January 5, 2024
HONG KONG – Former Apple Daily publisher Jimmy Lai Chee-ying spent nearly HK$100 million ($12.8 million) on local activists’ campaigns from 2013 to 2020, with the money going to anti-China groups, prosecutors said on Thursday, the sixth day of Lai’s national security trial.
The prosecution concluded its opening statement in the case, and the trial was adjourned until Monday.
The court was told that beginning in 2013, Lai transferred over HK$118 million in 86 transactions to his personal assistant, Mark Simon, who was also a former senior executive of Next Digital and Apple Daily.
Through Simon, HK$93 million went to the city’s opposition groups and activists. In addition, HK$5 million was loaned to an international campaign that bought advertising on media outlets to solicit foreign forces to pressure the Chinese authority and the Hong Kong Special Administrative Region government, prosecutors said.
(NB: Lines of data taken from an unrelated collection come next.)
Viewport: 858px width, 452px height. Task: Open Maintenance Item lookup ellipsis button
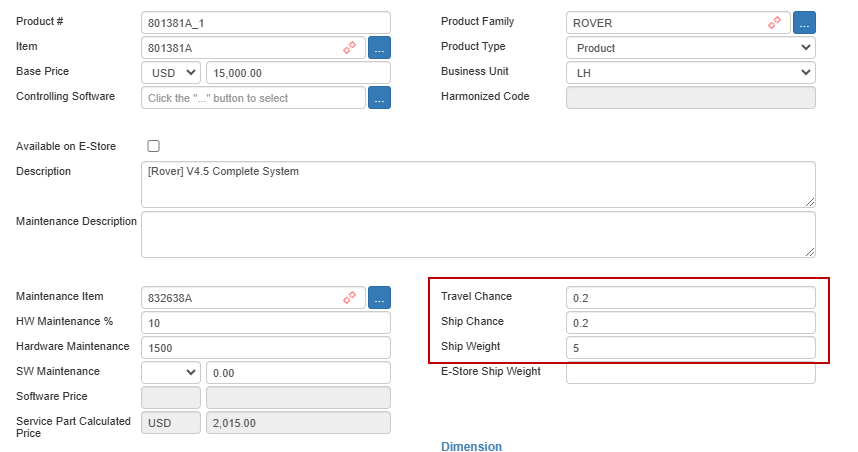click(379, 298)
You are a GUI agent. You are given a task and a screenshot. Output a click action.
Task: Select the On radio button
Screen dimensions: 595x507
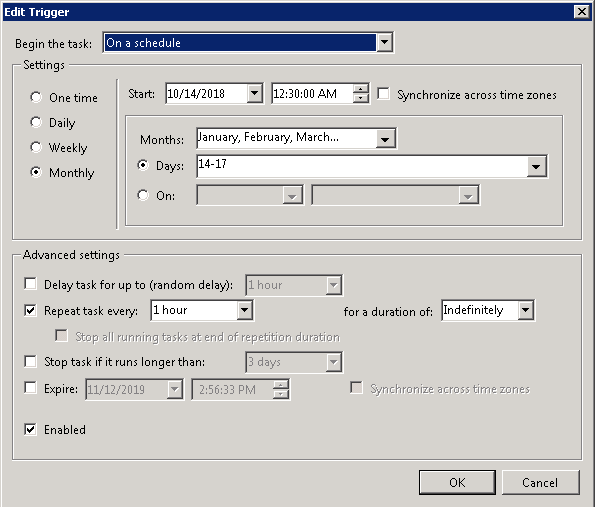(143, 195)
The prosecutors called Lai “a mastermind and financial supporter at the highest level of command” of the international propaganda campaign that sought foreign sanctions on the Chinese government and officials
The prosecutors called Lai “a mastermind and financial supporter at the highest level of command” of the international propaganda campaign that sought foreign sanctions on the Chinese government and officials.
The court also heard that three propaganda campaigns were on the media in the US, Canada, the UK, Taiwan, and Europe via one of the campaign organizers, Andy Li Yu-hin.
Li has pleaded guilty to conspiring to collude with foreign forces to endanger national safety in a separate trial and is awaiting sentencing.
Lai was also accused of calling for sanctions on the central government and the HKSAR after the implementation of the National Security Law for Hong Kong in 2020, and of directing Apple Daily to publish seditious articles after his arrest in 2020, according to prosecutors.
In August 2019, Lai donated about $25,000 to Hong Kong Watch, a London-based organization that received an official warning from the Hong Kong Police Force’s National Security Department for publishing content that may violate the National Security Law for Hong Kong.
The prosecution also said in court that the number of prosecution witnesses will be reduced from over 60 to 31, and the number is expected to be further cut.
The trial of Lai, which began on Dec 18, is expected to last about 80 days.
The former media tycoon faces four charges in this trial.
At the prosecution’s request, a collusion charge against Lai has been left on court file. The court will deal with the three charges that Lai denied on Tuesday.
Two of the charges — conspiracy to print, publish, sell, offer for sale, distribute, display or reproduce seditious publications, and conspiracy to collude with external forces to endanger national security — were brought against him and three Apple Daily-related companies.
Lai also faces one count of conspiracy to collude with external forces to endanger national security.